Try it: Going down the data below, set down exactly the line with "Click the Galaxy S10e phone thumbnail image" and each line after it through the line with "Image resolution: width=989"; no other lines.

Dataset records:

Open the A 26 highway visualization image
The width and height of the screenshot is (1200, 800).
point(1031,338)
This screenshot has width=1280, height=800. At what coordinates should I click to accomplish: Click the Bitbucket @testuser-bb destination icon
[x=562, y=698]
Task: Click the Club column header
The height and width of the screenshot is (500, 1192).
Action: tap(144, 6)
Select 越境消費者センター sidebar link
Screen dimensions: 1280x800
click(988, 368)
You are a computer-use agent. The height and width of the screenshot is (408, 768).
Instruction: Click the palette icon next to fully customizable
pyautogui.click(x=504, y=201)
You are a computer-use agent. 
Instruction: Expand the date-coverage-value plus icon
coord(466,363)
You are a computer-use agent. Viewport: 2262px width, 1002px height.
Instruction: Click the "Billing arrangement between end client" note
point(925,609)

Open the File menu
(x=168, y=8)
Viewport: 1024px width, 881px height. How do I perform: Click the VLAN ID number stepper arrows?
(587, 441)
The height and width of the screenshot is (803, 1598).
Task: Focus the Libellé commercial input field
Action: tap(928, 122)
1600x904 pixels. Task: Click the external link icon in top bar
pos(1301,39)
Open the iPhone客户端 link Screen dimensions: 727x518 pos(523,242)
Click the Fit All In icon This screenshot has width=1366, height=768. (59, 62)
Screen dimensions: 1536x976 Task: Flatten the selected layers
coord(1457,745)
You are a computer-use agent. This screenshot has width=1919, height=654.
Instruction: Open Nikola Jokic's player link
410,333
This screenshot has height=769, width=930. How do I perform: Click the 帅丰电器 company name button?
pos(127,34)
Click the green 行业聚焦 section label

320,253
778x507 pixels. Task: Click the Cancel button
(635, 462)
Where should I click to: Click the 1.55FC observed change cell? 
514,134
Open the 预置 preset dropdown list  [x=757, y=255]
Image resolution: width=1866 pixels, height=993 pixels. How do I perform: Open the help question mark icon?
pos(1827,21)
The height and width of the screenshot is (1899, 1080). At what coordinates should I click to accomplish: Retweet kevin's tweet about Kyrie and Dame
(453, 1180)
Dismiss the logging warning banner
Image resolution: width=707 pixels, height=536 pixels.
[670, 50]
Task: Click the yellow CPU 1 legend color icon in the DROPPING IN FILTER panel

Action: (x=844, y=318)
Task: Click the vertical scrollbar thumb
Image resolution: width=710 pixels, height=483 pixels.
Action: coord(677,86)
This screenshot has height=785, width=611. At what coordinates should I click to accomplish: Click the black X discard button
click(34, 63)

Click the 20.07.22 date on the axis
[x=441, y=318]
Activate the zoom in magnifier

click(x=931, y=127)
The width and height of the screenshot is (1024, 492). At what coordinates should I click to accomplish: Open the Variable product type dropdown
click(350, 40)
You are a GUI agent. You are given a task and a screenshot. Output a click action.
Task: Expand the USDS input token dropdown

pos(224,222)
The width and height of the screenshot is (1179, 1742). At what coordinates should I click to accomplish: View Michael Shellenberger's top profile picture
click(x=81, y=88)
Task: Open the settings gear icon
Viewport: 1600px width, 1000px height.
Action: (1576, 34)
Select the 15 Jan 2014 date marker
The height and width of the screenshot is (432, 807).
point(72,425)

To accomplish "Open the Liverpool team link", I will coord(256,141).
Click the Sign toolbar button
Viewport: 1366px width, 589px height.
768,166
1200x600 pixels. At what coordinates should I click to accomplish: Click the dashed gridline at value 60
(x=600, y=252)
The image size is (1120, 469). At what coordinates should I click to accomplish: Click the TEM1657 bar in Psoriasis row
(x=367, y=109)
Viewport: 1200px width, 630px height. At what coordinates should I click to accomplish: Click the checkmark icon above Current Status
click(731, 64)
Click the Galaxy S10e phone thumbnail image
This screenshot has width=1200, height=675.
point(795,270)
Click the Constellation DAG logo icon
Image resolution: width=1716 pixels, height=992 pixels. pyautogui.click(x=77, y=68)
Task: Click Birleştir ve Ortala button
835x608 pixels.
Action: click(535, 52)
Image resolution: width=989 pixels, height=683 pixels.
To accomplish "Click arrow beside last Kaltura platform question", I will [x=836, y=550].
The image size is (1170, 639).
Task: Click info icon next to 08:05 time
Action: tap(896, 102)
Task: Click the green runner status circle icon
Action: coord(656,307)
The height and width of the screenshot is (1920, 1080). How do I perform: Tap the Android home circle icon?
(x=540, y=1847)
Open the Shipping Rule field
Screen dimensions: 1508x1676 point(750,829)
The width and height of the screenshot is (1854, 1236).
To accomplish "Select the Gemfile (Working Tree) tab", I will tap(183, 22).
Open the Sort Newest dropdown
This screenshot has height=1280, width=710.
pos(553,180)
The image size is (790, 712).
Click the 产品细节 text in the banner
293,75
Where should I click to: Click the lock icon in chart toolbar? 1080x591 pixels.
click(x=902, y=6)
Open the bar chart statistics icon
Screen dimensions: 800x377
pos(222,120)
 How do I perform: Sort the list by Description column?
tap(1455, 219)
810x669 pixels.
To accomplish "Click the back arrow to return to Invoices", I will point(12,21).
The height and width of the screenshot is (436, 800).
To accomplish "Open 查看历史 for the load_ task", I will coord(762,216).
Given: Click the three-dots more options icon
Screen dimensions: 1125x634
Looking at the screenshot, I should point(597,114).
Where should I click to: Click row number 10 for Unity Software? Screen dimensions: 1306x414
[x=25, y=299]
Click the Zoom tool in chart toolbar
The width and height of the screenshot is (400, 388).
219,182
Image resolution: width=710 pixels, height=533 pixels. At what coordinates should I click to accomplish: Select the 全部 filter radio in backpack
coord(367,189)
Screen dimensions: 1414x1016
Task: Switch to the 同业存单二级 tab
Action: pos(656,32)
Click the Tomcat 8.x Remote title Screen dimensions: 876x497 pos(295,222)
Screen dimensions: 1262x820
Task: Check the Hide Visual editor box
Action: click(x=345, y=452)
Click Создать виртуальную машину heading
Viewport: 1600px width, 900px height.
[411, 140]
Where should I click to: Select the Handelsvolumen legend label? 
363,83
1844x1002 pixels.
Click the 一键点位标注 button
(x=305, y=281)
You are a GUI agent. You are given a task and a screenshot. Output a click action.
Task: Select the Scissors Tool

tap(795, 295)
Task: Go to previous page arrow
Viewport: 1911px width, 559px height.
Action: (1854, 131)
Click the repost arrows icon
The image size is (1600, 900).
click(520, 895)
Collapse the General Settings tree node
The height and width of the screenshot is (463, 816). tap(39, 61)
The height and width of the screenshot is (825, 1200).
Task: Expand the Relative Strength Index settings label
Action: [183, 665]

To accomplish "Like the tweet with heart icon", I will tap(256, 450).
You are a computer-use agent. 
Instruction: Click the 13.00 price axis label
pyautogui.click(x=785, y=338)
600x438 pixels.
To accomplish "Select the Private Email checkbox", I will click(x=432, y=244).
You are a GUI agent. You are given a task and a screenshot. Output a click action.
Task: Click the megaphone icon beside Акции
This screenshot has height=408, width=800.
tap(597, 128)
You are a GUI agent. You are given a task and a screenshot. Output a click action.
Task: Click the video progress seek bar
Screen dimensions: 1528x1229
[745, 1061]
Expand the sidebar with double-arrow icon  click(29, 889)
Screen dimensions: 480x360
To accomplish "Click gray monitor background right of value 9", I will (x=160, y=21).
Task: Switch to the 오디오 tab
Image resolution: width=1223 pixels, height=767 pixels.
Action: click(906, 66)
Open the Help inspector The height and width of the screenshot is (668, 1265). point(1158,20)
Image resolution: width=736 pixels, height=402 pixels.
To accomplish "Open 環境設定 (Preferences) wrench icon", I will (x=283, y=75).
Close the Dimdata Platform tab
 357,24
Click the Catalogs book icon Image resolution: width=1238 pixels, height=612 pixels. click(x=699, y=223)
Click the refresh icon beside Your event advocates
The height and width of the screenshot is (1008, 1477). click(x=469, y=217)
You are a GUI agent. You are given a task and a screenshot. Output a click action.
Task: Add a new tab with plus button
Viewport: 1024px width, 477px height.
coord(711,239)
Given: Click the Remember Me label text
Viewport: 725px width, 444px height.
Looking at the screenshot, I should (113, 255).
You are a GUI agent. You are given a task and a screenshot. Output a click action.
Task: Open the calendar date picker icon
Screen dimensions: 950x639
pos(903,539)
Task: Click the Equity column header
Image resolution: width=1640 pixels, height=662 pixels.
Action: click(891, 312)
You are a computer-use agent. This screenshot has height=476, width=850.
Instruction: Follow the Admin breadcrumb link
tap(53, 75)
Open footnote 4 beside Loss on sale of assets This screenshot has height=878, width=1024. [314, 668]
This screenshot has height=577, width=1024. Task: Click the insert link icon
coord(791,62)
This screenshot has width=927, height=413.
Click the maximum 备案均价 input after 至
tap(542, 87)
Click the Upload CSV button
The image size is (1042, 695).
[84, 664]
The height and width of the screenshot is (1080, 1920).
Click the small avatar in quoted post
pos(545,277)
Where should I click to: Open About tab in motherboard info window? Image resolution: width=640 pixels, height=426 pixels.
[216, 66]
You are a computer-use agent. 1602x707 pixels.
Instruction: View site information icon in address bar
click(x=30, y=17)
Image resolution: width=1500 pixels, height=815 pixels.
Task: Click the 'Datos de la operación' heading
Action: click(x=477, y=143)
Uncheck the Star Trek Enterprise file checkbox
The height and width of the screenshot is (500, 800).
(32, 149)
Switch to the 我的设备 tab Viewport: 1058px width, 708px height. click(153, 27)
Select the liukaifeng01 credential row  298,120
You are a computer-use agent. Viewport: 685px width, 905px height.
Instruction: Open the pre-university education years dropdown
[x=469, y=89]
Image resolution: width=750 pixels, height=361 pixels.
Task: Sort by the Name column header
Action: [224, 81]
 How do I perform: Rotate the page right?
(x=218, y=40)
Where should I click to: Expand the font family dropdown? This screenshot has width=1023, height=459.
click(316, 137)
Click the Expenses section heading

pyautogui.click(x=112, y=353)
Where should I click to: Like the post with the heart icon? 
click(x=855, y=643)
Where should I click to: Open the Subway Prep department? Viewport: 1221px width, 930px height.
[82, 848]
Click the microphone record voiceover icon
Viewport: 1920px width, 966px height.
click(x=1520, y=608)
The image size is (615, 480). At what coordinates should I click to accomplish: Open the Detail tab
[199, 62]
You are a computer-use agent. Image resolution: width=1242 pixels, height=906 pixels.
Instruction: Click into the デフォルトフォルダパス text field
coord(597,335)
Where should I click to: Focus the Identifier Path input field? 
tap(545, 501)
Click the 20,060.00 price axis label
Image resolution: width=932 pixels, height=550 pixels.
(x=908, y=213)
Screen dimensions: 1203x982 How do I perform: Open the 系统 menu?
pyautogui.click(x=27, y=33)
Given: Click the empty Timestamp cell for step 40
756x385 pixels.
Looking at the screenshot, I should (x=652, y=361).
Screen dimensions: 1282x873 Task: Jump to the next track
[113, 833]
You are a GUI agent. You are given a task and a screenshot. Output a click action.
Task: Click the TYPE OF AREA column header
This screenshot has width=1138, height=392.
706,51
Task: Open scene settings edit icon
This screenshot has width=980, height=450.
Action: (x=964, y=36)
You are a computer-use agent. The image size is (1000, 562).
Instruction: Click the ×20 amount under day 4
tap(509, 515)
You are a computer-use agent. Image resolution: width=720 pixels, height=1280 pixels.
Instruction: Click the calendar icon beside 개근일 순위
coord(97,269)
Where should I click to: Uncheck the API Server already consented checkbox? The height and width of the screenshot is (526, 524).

Output below:
Click the Galaxy S10e phone thumbnail image
This screenshot has width=1200, height=675.
point(795,270)
Click the Constellation DAG logo icon
Image resolution: width=1716 pixels, height=992 pixels. pyautogui.click(x=77, y=68)
Task: Click Birleştir ve Ortala button
835x608 pixels.
Action: click(535, 52)
Image resolution: width=989 pixels, height=683 pixels.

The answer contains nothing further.